**TASK GOAL**.
The entries below contain a line with "Select the Measure triangle ruler tool" and a line with "You are a computer-use". Retype exactly everything from the first down to the second, both included, and nothing else.

==============================

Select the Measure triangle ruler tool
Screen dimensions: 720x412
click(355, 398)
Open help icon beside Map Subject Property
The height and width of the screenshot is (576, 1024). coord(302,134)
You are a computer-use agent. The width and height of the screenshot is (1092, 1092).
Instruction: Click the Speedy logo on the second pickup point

==============================

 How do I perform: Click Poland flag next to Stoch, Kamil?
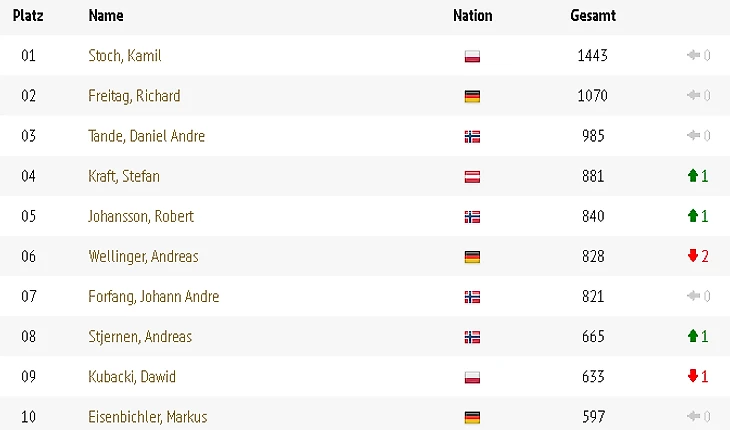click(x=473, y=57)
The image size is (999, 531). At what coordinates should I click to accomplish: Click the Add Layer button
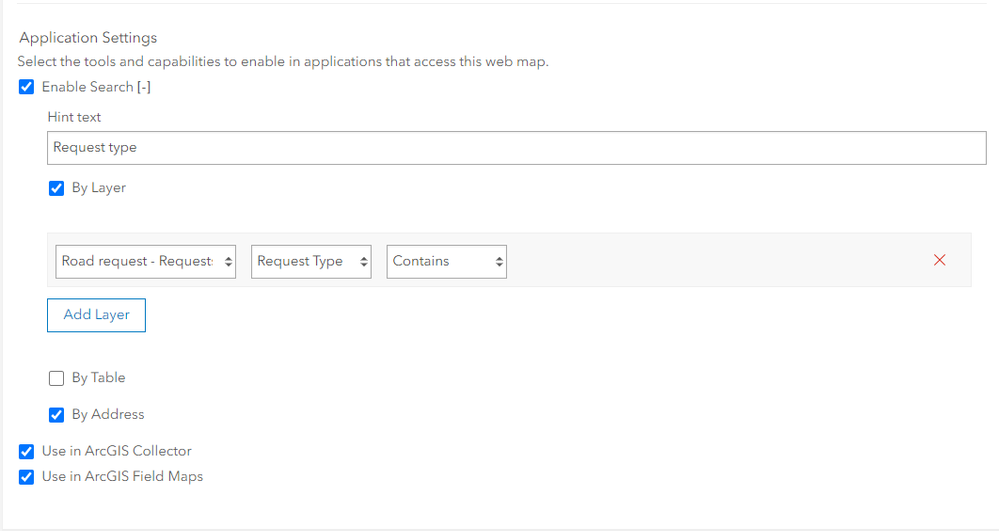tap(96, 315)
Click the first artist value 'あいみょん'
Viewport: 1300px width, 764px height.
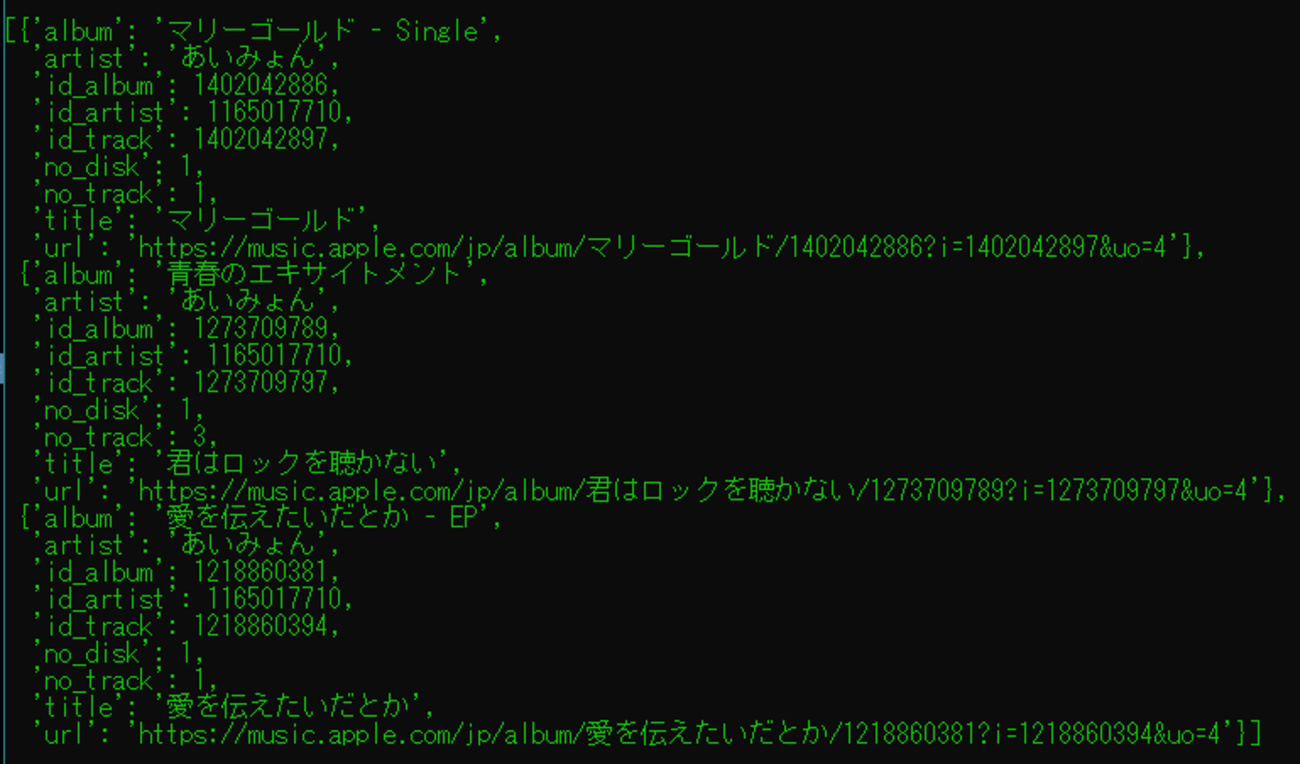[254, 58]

==============================

**SOLUTION FOR THIS EXERCISE**.
Select the Measure triangle ruler tool
Screen dimensions: 720x412
click(355, 398)
Open help icon beside Map Subject Property
The height and width of the screenshot is (576, 1024). coord(302,134)
You are a computer-use agent. The width and height of the screenshot is (1092, 1092).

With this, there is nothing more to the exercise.